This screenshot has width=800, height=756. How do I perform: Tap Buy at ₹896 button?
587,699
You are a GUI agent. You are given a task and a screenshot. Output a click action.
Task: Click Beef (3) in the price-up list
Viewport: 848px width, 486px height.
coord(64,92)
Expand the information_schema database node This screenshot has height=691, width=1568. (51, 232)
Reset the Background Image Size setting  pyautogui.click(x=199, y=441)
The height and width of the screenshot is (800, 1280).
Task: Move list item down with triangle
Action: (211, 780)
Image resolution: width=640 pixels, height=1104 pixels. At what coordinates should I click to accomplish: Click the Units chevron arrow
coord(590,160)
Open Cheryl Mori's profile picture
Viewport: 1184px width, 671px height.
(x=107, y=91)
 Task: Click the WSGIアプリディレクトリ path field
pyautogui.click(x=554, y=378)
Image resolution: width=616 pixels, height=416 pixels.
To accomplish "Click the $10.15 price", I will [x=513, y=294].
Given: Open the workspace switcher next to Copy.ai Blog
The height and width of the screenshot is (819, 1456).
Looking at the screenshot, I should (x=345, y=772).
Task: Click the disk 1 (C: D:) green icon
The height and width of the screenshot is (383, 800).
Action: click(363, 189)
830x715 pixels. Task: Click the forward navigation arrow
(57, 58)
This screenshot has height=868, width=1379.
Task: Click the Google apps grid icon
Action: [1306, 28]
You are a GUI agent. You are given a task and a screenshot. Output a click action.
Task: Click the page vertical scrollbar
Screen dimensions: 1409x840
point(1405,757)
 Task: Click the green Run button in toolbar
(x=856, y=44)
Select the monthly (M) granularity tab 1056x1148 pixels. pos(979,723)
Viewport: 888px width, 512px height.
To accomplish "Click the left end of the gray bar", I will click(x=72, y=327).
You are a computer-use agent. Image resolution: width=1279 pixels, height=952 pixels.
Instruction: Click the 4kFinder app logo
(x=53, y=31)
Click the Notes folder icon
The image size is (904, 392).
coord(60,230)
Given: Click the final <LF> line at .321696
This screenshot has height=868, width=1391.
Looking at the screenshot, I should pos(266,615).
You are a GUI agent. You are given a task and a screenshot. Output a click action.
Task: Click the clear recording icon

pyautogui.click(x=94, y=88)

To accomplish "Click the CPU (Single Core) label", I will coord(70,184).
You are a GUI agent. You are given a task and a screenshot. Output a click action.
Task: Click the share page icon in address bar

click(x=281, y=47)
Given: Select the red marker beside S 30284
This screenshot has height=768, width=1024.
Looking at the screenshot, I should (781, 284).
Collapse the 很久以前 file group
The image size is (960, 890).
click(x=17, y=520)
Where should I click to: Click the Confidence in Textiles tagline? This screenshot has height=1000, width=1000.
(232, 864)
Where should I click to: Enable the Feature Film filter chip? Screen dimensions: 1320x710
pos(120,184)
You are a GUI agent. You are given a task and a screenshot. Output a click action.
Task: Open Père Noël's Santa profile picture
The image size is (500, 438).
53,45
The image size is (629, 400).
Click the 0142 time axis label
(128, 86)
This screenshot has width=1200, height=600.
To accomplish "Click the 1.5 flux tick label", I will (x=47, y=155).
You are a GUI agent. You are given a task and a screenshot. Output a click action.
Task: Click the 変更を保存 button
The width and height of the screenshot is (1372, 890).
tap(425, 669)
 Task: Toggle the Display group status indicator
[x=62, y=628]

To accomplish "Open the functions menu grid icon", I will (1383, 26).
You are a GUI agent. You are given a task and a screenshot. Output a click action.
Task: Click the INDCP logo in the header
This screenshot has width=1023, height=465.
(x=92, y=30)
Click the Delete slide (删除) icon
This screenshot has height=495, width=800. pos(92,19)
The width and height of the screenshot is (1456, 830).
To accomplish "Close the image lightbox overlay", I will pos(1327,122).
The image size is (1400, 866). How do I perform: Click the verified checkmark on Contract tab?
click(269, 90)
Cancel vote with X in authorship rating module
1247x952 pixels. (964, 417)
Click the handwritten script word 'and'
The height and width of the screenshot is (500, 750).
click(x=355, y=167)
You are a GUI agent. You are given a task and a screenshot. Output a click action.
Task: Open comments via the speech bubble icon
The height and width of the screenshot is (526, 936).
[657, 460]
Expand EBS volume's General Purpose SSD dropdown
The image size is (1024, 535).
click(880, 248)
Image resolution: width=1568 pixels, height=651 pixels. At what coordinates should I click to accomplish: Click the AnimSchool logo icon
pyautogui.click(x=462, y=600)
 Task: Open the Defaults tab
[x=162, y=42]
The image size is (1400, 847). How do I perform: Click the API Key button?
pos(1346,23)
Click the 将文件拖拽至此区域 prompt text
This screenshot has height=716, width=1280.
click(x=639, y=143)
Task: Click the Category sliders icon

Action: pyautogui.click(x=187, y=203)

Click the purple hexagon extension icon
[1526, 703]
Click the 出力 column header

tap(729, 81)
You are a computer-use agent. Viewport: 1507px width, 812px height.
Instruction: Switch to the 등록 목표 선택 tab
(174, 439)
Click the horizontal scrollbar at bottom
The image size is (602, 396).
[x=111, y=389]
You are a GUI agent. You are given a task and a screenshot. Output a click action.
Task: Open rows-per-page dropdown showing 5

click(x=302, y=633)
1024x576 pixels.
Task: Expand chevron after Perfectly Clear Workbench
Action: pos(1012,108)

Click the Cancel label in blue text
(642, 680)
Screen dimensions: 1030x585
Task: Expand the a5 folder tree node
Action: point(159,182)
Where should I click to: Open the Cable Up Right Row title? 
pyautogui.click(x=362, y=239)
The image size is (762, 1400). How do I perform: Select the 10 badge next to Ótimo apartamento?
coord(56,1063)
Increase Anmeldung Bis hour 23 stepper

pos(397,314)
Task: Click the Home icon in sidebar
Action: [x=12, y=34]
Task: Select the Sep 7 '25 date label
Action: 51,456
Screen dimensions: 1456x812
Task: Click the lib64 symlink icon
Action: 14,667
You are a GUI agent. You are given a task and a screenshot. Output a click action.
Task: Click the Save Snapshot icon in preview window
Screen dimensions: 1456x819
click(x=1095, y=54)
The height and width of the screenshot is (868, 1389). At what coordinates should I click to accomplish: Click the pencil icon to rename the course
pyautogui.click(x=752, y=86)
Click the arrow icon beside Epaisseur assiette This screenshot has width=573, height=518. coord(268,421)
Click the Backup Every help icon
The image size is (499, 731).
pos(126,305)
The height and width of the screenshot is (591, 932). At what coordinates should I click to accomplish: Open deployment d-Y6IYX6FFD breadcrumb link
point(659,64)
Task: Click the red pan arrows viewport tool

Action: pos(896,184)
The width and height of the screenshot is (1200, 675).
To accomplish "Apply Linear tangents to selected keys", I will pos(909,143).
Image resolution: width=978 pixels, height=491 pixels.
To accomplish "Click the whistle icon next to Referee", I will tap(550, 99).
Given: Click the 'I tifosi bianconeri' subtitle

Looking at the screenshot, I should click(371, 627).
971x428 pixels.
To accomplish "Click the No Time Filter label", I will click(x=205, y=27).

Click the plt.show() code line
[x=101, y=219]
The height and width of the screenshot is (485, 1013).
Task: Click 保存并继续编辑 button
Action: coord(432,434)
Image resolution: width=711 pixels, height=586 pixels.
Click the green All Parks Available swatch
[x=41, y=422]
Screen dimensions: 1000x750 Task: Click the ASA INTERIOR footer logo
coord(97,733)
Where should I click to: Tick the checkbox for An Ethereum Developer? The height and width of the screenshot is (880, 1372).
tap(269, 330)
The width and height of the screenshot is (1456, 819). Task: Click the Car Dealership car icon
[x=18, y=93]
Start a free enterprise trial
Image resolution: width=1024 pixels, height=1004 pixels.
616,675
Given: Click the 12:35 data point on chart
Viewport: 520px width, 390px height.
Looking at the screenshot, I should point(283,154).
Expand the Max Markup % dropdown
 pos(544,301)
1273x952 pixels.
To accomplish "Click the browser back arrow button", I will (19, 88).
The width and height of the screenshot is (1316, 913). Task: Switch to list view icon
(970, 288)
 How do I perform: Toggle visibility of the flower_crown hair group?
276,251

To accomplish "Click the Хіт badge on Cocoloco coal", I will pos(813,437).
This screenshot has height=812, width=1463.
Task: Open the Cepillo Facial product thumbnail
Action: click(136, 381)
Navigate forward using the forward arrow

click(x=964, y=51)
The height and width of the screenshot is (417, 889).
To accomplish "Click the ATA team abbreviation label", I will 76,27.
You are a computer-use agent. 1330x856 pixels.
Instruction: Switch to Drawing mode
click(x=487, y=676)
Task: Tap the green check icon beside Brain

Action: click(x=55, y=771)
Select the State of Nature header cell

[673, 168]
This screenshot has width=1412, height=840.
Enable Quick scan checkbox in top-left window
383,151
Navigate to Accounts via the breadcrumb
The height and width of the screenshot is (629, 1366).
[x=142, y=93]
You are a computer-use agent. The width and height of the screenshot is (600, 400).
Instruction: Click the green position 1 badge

# # # # #

● **WHAT TO DO**: Convert the part of the records opening with the line containing "Viewport: 888px width, 512px height." and closing with the line containing "coord(60,230)" into a numbered list, omitting blank lines.

● **OUTPUT FOR THIS TASK**:
1. Viewport: 888px width, 512px height.
2. To accomplish "Click the left end of the gray bar", I will click(x=72, y=327).
3. You are a computer-use agent. Image resolution: width=1279 pixels, height=952 pixels.
4. Instruction: Click the 4kFinder app logo
5. (x=53, y=31)
6. Click the Notes folder icon
7. The image size is (904, 392).
8. coord(60,230)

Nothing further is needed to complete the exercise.